Friday, November 15, 2013

Janet Yellen and the The “Pink Dream”: Prelude to an American Nightmare

By Joseph Salerno

On Monday, former Fed official Andrew Huszar publicly apologized to the American public for his seminal role in executing the QE program, a program he characterizes as “the greatest backdoor Wall Street bailout of all time,” and  ”the largest financial-markets intervention by any government in world history.”  While this is a momentous admission from an insider (Mr. Huszar is also a former Wall Street banker), perhaps Mr. Huszar’s most revealing statement concerned the results of  QE “relentlessly pumping money into the financial markets during the past five years.”  He referred to the spectacular rally in financial markets and expressed agreement with the growing belief among expert observers that  market conditions had become “bubble-like.”

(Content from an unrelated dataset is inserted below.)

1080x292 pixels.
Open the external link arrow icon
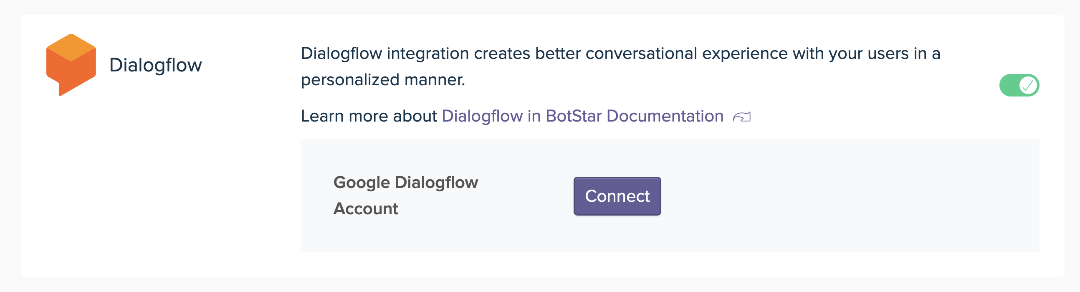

In a paper just released by the American Enterprise Institute, another former policymaker, resident fellow Desmond Lachman, formerly deputy director of the International Monetary Fund’s Policy Development and Review Department, warns that QE and other “unorthodox monetary policies” are having “unintended consequences.”  Among other consequences, Lachman sees signs of incipient bubbles forming throughout the world:
An important aim of the QE policies pursued in the United States, the United Kingdom, and Japan has been to encourage risk taking and to raise asset prices as the means to stimulate aggregate demand. The question that now needs to be asked is whether these policies may have given rise to excessive risk taking, overleveraging, and bubbles in asset and credit markets. In this context, one has to wonder whether historically low yields on junk bonds in the industrialized countries now understate the risk of owning those bonds. . . . One also has to wonder whether yields on sovereign bonds in the European periphery have become disassociated from those countries’ underlying economic fundamentals and whether global equity valuations have not become excessively rich.
The markets for gems and for collectibles have also become very frothy of late.  Yesterday, new records were set for a gemstone  and for an Andy Warhol piece of art sold at auction.  The “Pink Dream,” is 59.60 carat vivid pink diamond, which is the highest color grade for diamonds, and the purity of its crystals  is ranked among the top two percent in the world.  The record setting price was $83 million.  Not coincidentally, the  DJIA set an intraday record shortly before the auction.  The new artist record price for the Andy Warhol piece was $105.4 million. The auction’s combined $199.5 million in revenues was also a record for Sotheby’s.  During Sotheby’s Geneva fall auction season, records were also set for the prices of an orange diamond and a Rolex Daytona watch.
While the Austrian insight that super-accommodative Fed  monetary policy  may be causing a recurrence  of asset bubbles is making headway in policy circles, it has not yet dawned on Janet Yellen.  Nor is such an epiphany likely.

1 comment:

  1. Regarding the famous Keynesian "trend line" and the alleged "output gap" between actual and "potential GNP", has anybody ever found a Keynesian to explain why the "trend line" (which consists mostly of the terms of transactions which were ultimately unsustainable and led to a bust), should be artificially replicated with more spending and more funny money?

    That question usually ends any exchange I might have been having with a Keynesian.